■ **What you have to do**: Beneath this task are the entries; from the line with "Instruction: Toggle the" through the last one, transcribe every line exactly and nothing else, skipping pictures.

• • • • •

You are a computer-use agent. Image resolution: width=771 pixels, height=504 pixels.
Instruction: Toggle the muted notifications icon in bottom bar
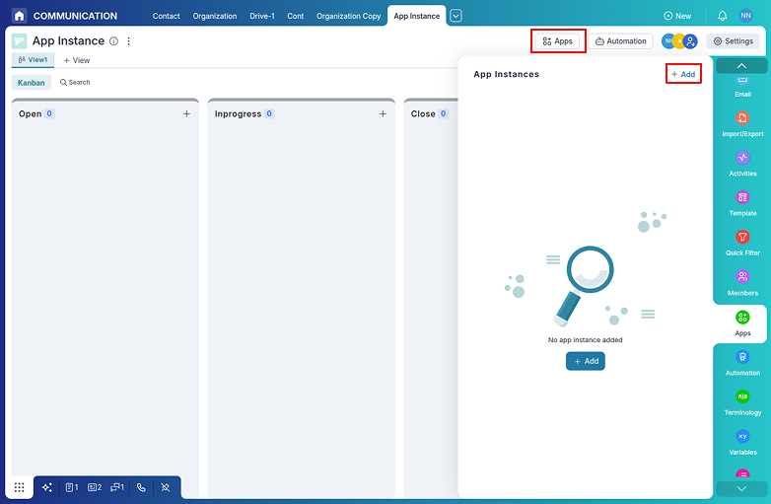[166, 487]
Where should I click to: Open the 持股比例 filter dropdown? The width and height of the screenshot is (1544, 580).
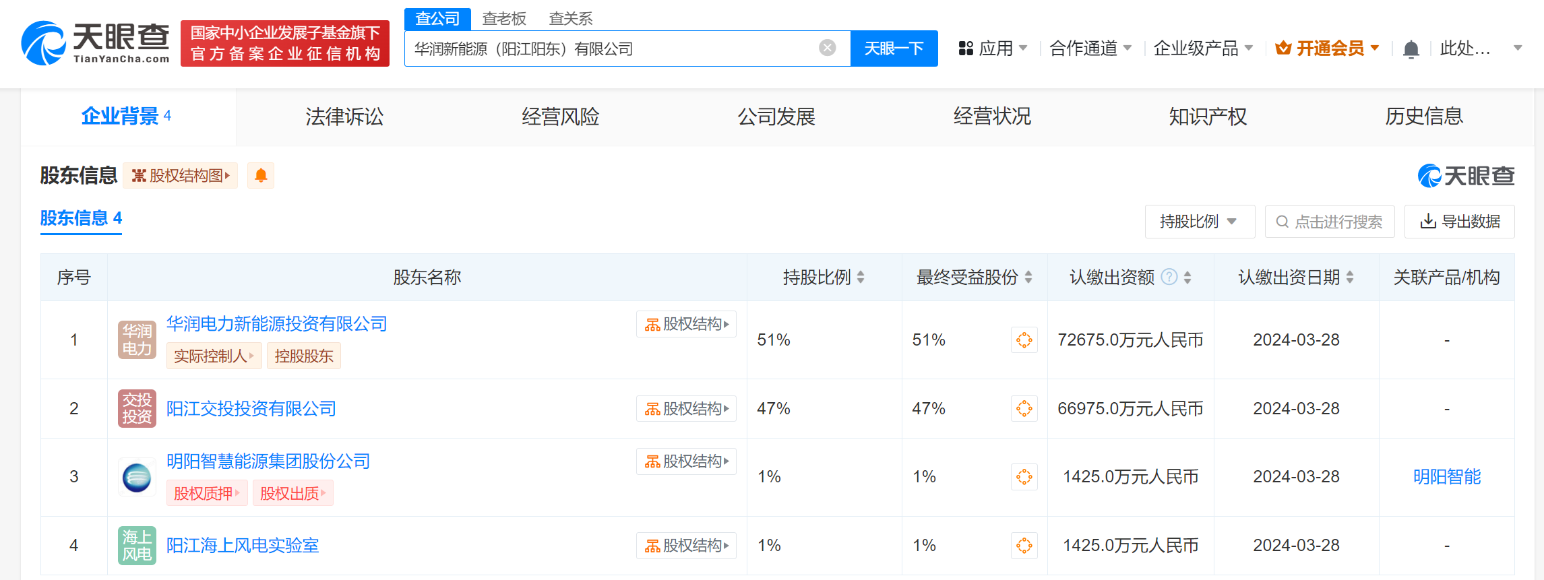click(x=1199, y=222)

• • • • •

■ **Solution for this exercise**:
Instruction: Toggle the muted notifications icon in bottom bar
[166, 487]
Where should I click to: Open the 持股比例 filter dropdown? The width and height of the screenshot is (1544, 580).
click(x=1199, y=222)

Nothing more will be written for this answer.